→ **Exercise instructions**
Lay out the rows as a JSON list of strings, one string per line and blank lines left out, starting at the line containing "Select the ELBO Term column header" and ending at the last line of the rows.

→ **Extracted records**

[Begin]

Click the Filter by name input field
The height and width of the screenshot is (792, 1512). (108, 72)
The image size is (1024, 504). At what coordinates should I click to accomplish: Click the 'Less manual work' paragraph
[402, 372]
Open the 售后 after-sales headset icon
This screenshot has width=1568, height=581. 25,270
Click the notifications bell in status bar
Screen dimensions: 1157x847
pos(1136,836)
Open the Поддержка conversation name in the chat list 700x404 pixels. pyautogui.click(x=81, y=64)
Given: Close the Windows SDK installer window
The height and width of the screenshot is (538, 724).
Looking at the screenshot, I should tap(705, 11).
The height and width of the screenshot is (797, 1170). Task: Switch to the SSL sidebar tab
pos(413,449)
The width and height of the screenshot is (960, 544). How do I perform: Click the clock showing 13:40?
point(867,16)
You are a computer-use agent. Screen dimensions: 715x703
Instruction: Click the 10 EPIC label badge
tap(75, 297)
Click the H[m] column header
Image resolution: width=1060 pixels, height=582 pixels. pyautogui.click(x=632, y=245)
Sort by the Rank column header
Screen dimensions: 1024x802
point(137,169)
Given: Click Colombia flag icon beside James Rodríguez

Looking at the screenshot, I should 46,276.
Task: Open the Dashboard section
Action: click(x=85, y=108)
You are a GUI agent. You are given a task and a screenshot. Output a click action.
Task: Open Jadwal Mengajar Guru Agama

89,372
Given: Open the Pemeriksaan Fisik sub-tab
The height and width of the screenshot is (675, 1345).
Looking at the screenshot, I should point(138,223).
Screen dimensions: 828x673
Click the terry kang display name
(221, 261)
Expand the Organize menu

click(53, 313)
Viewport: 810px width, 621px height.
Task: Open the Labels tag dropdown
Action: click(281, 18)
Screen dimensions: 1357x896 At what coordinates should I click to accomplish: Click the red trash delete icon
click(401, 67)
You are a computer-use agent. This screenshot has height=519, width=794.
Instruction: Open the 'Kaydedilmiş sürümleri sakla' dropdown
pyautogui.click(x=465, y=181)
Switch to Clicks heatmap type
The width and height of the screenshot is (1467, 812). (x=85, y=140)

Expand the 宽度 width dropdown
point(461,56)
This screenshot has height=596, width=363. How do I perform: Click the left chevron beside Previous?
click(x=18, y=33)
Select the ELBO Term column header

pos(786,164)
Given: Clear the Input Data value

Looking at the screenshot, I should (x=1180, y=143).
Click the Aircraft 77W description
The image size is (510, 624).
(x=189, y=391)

[End]

→ **Task solution**
[
  "Select the ELBO Term column header",
  "pos(786,164)",
  "Given: Clear the Input Data value",
  "Looking at the screenshot, I should (x=1180, y=143).",
  "Click the Aircraft 77W description",
  "The image size is (510, 624).",
  "(x=189, y=391)"
]